Enfin, notons que les dispositifs pour déposer les bébés ont aussi des risques bien documentés. Par exemple, l'utilisation excessive des sièges d'auto ou des chaises pour nourrisson est associée à une augmentation des risques de plagiocéphalie ou syndrome de la tête plate. En effet, la pression constante sur l'arrière du crâne amplifie les déformations associées à cette condition. Dans une étude de 2003, les chercheurs pouvaient d'ailleurs reconnaître par la seule observation du crâne les bébés qui passaient plus de 4 heures par jour dans ce genre de siège.

En conclusion, le portage comporte plusieurs avantages et, s'il est bien pratiqué, très peu de risques. Il s'agit en outre d'une expérience très enrichissante pour la mère et le bébé. Alors, pourquoi s'en passer?


Tous les lundis, je réponds à une question des lecteurs sur la périnatalité. Il y a quelque chose que vous auriez toujours aimé savoir concernant la grossesse, l'accouchement, l'allaitement ou le maternage?
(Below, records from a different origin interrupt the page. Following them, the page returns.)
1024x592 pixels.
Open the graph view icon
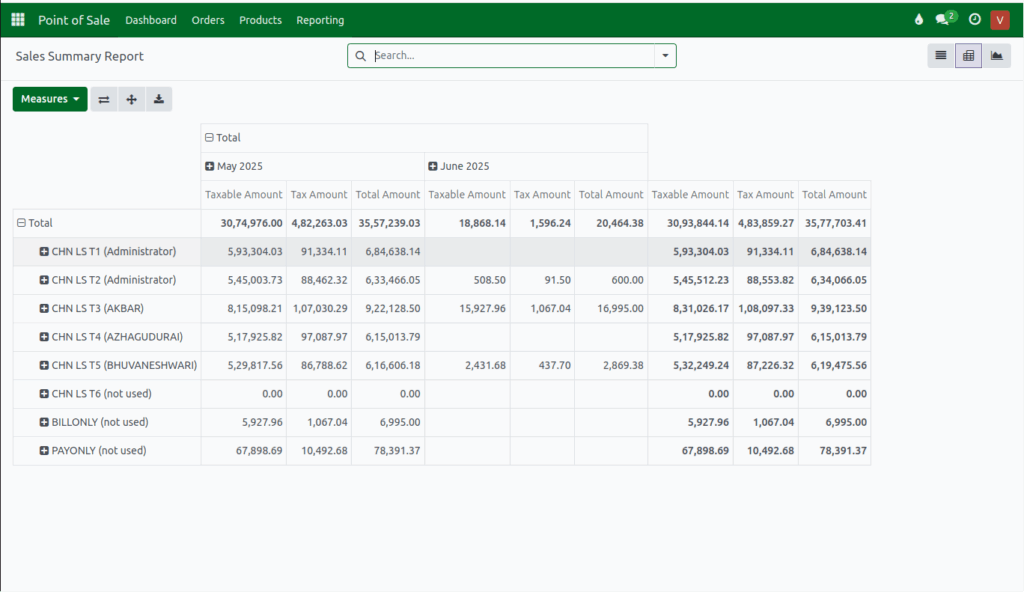(x=996, y=55)
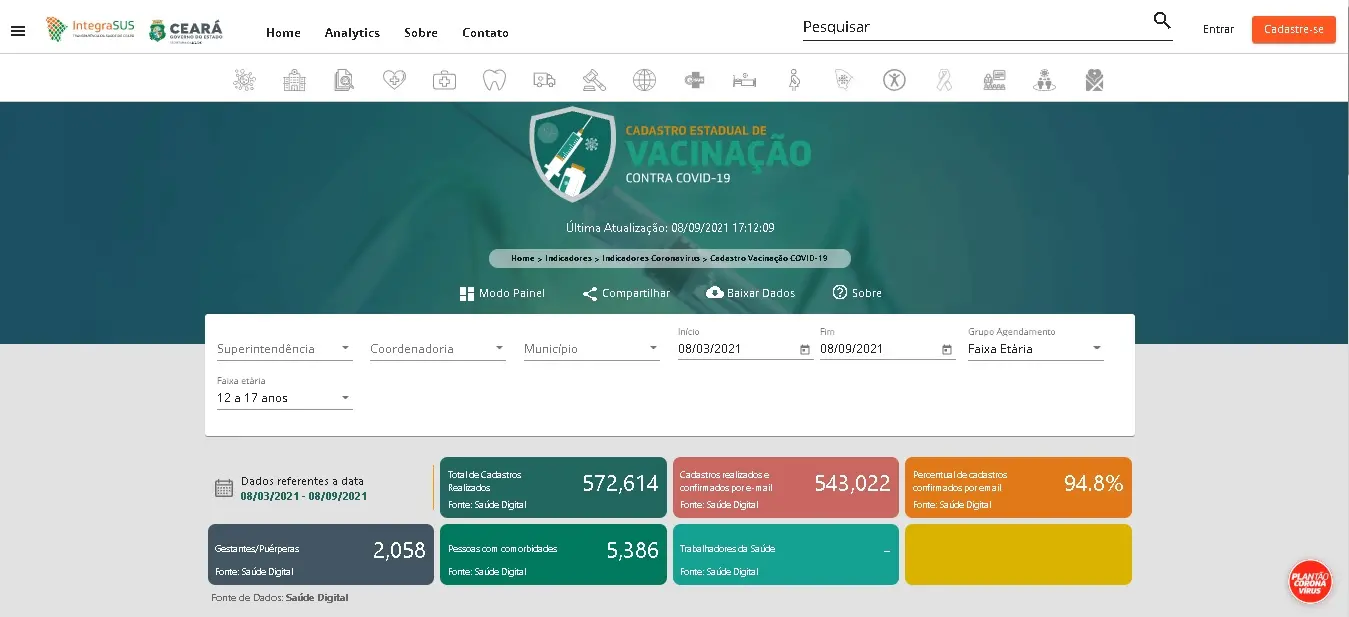Open Plantão Coronavírus floating badge

[1309, 581]

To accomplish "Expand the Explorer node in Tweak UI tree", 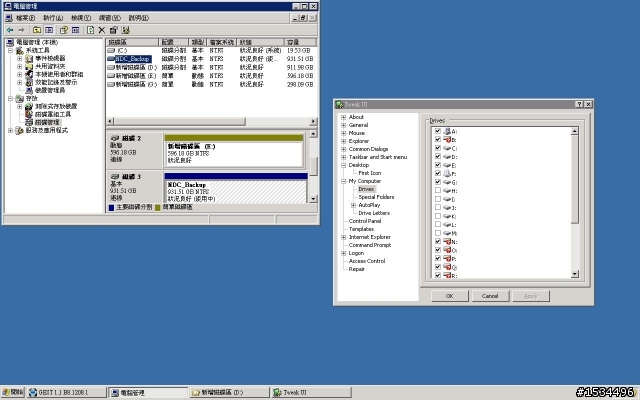I will tap(343, 141).
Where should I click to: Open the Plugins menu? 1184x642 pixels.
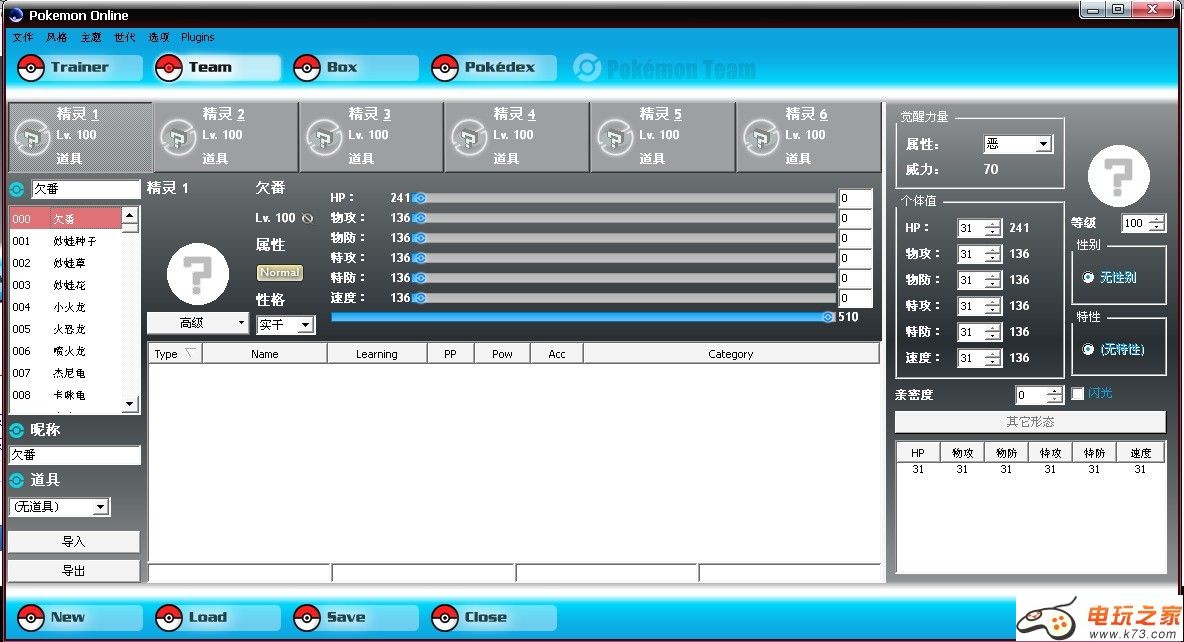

Écrivez-moi à info@mamaneprouvette.com et je tenterai de trouver la réponse.

Références:
Hunziker UA, Barr RG. (1986) Increased carrying reduces infant crying: a randomized controlled trial. Pediatrics;77(5):641-8.

Timothy R. Littlefield. (2003) Car Seats, Infant Carriers, and Swings: Their Role in Deformational Plagiocephaly. JPO; 15 (3):102-106.

Wall-Scheffler CM, Geiger K, Steudel-Numbers KL.(2007) Infant carrying: the role of increased locomotory costs in early tool development. Am J Phys Anthropol;133(2):841-6.

Anisfeld E, Casper V, Nozyce M, Cunningham N. (1996) Does infant carrying promote attachment? An experimental study of the effects of increased physical contact on the development of attachment.Child Dev.;61(5):1617-27.

4 mai 2012

Risqués les porte-bébés?

Dans les dernières années, le décès de quelques nourrissons dans des porte-bébés a été rapporté dans les médias. Bien qu'il s'agisse de cas isolés, cela a amené différents organismes de santé publique à s'interroger sur la sécurité du portage pour les jeunes bébés. C'est donc pour contrer les impacts négatifs de ces évènements que la Baby Carrier Industry Alliance (BCIA) a été créé.

Source: Baby Carrier Industry Alliance
La mission de la BCIA est de sensibiliser la population aux bienfaits du portage et de supporter l'industrie des manufacturiers de porte-bébés. La réalisation de cette mission passe, entre autres, par la mise en application de standards de fabrication pour assurer la qualité des porte-bébés sur le marché mais aussi par l'éducation pour promouvoir une utilisation sécuritaire par les parents.

Selon la BCIA, les bienfaits du portage dépassent largement les risques. On a beaucoup remis en question la sécurité des porte-bébés de type "sling" mais le risques d'être frappé deux fois par la foudre est plus élevé que le risque qu'un bébé meurt dans un porte-bébé.

De plus, il ne faut pas oublier que le monde des porte-bébés n'est pas homogène et, malheureusement, certains produits mal conçus peuvent affecter la réputation de tous les autres. La rareté des cas de décès lors de l'utilisation d'un porte-bébé démontre bien la qualité de la majorité de ces produits.

Par ailleurs, plutôt que de diaboliser l'ensemble des porte-bébés, l'alliance croit qu'il serait préférable d'établir des normes de fabrication assurant une meilleure uniformité dans cette industrie. Il s'agit toutefois d'un travail de longue haleine sur laquelle se penche depuis quelques années déjà la BCIA.

L'alliance rappelle aussi que les bébés de moins de quatre mois sont particulièrement vulnérables en raison de l'immaturité de leur système respiratoire et de leur manque de force musculaire. Cette vulnérabilité étant plus importante lorsqu'ils sont sans surveillance, le portage est en fait une bonne façon de minimiser les risques pour le nouveau-né, à condition de le faire de façon sécuritaire.

Les études démontrent que le portage favorise l'allaitement, le développement mère-enfant de même que celui de la colonne vertébrale, du système vestibulaire (responsable de l'équilibre) et de la vision. En informant bien les nouveaux parents et en standardisant l'industrie, de plus en plus de bébés pourront donc profiter de ces bienfaits en toute sécurité.